SOURCE EXTRACT:
--*--

We can all use events like today’s DC area earthquake to motivate us to improve our emergency preparedness. The most common natural disasters are flooding and fires. The focus of this article will be legal preparation and understanding who is responsible for what when a rental property is damaged, but obviously the first priority is to protect life.  For information on DC area evacuation procedures, see the DC Government site 72hours.dc.gov. For information and classes on CPR, emergency response, and emergency preparedness, see the American Red Cross of the National Capital Region.  

1) Information

No matter how the damage is caused, if the first responsibility of the tenant is to notify emergency personnel and the landlord of the occurrence.  The landlord needs to make certain the tenants are all accounted for, assess the damage, and inform the tenants of when they can return.  In order to do those things, landlords need accurate, easily accessible records of who lives in their buildings, as fire departments and emergency officials often request such lists.  Tenants can help by keeping the landlord informed of who is living with them, including any pets they have.    

2) Access

Landlords need to have access to all units, including sets of keys for all units.  If a pipe breaks, there is a gas leak, there is a medical emergency, or there is a fire, the landlord must be able to give access to emergency personnel.  If a tenant changes the locks, they should immediately give their landlord a set if keys.

--*--

LISTED ENTRIES:
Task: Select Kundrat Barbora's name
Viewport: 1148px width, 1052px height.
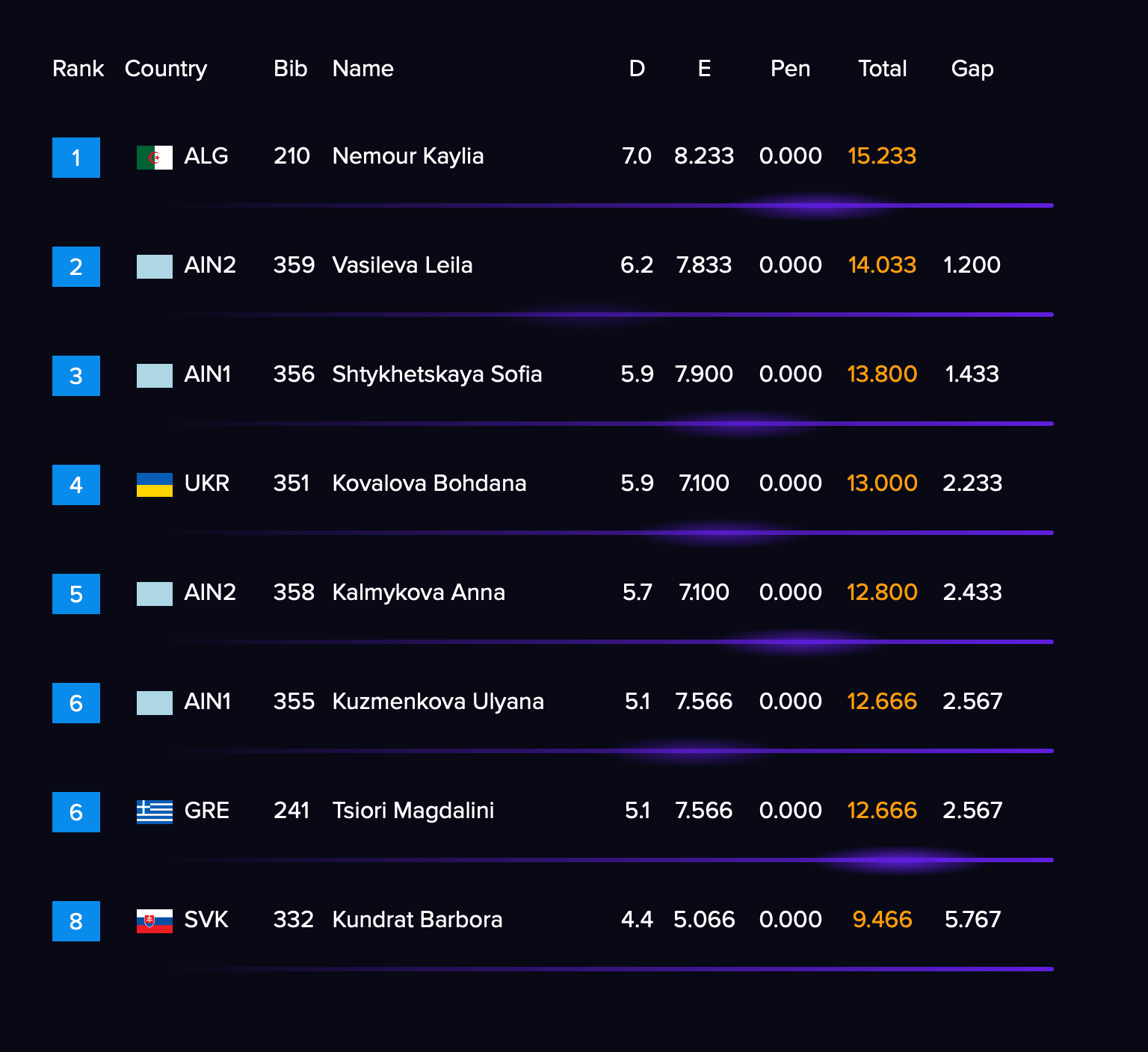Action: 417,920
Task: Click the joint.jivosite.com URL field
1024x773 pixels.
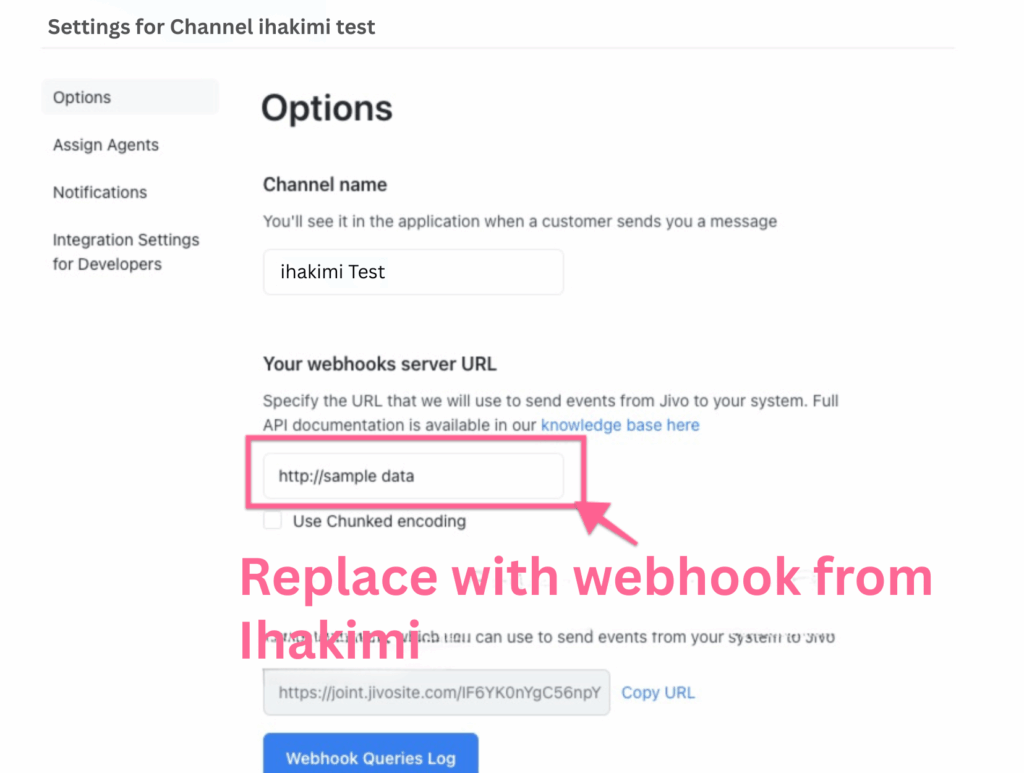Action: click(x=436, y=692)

--*--

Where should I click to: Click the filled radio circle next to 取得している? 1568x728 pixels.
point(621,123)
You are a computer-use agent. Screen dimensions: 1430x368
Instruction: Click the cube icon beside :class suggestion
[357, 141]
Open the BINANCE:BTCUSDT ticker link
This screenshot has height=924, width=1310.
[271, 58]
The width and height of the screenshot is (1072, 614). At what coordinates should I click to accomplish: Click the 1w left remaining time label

--*--

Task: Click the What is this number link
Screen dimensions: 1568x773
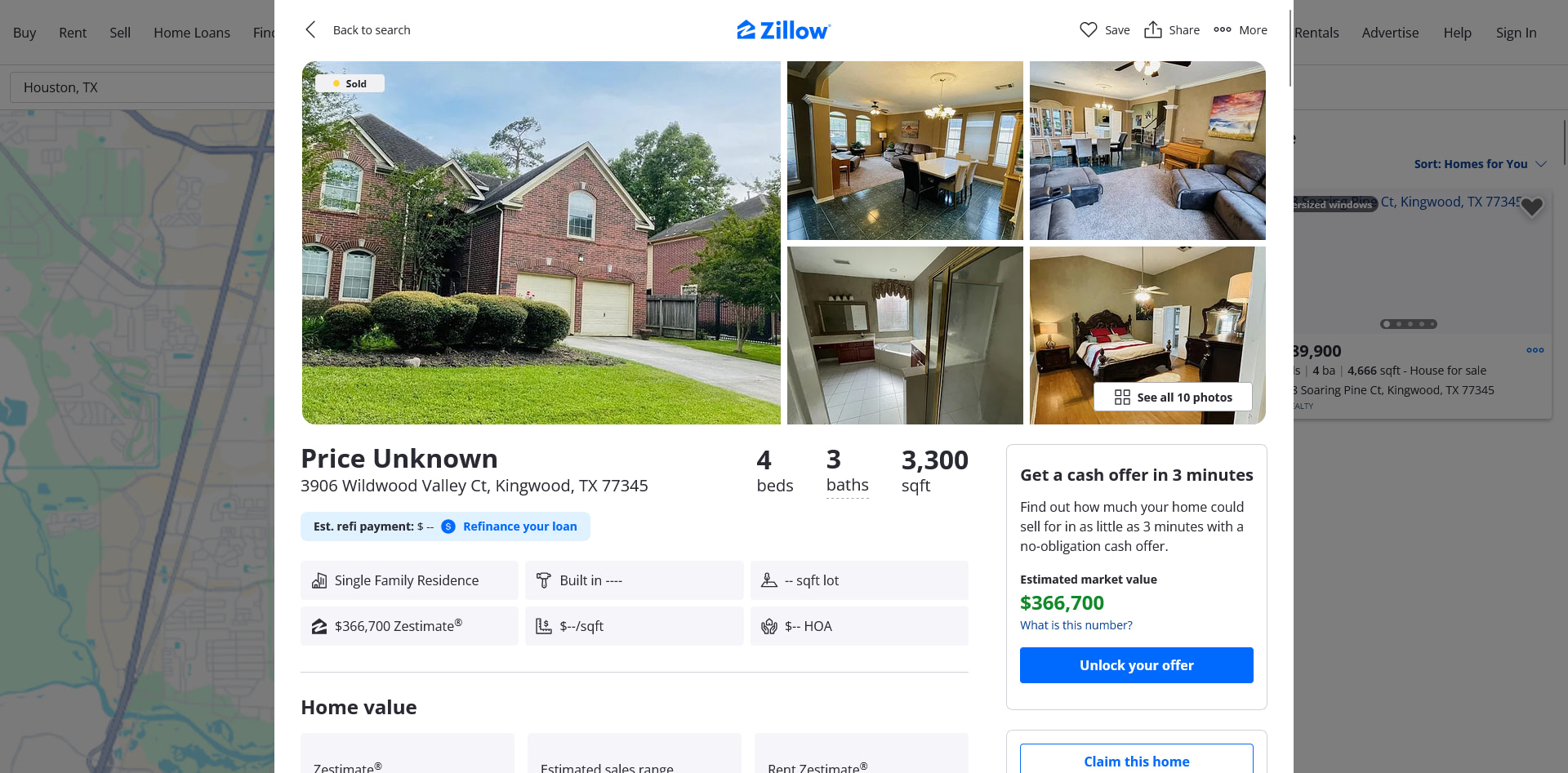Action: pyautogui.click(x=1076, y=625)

--*--

From the "Access" section of the rental property preparedness article above, list every situation in which the landlord must be able to give emergency personnel access.

RESPONSE:
- A pipe breaks
- A gas leak
- A medical emergency
- A fire